Many of the president’s proposals are seen as election year efforts to court voters, but White House officials regularly cite the tax cuts for spurring stronger economic growth and as the only way to reduce the deficit.
In defense, administration budget officials said that a large part of the spending increases under Mr. Bush have been for the Pentagon, intelligence agencies and in homeland security as a result of the war on terrorism and two back-to-back wars that toppled the terrorist regimes in Afghanistan and Iraq.
White House Office of Management and Budget officials say that when increases for defense, the wars and all homeland-related security programs are subtracted from the spending increases, the Bush spending increases are closer to 4 percent a year.
Mr.
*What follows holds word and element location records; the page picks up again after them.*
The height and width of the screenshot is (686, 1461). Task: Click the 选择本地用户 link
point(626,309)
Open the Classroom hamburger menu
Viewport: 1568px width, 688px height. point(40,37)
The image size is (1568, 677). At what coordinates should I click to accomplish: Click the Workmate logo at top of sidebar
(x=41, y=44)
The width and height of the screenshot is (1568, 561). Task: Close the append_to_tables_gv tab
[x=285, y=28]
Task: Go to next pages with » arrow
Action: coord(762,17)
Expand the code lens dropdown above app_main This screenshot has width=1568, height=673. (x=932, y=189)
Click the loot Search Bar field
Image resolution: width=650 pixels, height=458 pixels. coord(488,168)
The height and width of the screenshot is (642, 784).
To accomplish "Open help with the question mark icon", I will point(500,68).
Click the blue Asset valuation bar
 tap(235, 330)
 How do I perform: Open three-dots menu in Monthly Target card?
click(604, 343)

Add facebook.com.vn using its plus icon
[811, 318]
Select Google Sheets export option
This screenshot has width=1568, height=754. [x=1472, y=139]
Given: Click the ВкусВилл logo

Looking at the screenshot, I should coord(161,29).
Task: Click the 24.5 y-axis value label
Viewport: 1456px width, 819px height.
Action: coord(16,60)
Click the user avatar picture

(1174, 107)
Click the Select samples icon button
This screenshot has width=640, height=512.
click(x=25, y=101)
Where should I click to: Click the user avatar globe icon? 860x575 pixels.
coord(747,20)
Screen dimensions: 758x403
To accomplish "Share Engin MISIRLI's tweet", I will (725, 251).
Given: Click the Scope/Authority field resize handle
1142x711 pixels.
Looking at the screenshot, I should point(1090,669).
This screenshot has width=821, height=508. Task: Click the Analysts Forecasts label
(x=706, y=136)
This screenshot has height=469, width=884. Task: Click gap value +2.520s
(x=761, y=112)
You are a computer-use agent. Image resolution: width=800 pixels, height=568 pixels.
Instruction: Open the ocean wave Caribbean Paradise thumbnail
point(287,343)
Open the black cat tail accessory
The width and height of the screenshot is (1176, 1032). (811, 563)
Riedl concedes that when these national security budgets are excluded, non-defense discretionary spending that has to be appropriated each year is somewhere in the 4 percent to 5 percent range.
The Club for Growth has put out tables showing that Mr. Bush’s spending is far above the 2.5 percent average annual real increases in domestic discretionary spending under President Clinton. But budget officials said yesterday that the bulk of Mr. Clinton’s budget savings came out of defense spending during his presidency when his administration was entering the post-Cold War period that saw military spending drop dramatically.
“Clinton was taking advantage of rapidly declining defense spending while Bush is ramping up defense expenditures,” Mr. Riedl said.
“Defense and homeland security are important priorities, but fully funding them requires finding savings in nonpriority programs” and Mr. Bush has not been able to achieve any significant savings elsewhere in the government, he said.
According to Mr. Riedl’s analysis, which has been distributed widely on Capitol Hill by spending and deficit hawks, total discretionary spending outlays — defense and nondefense spending — increased by 39 percent between 2001 and 2004.
“These agencies don’t need yet another 4 percent increase on top of that,” he said.
The politics of Mr. Bush’s fiscal policies generally follow in the footsteps of President Reagan who also slashed taxes, sharply boosted defense spending and allowed federal spending to rise from $600 billion in 1980 to nearly $1 trillion by the end of his presidency amid soaring deficits.
Democrats denounced the deficits but Mr. Reagan won re-election in a 49-state landslide in 1984 and left office at the height of his popularity.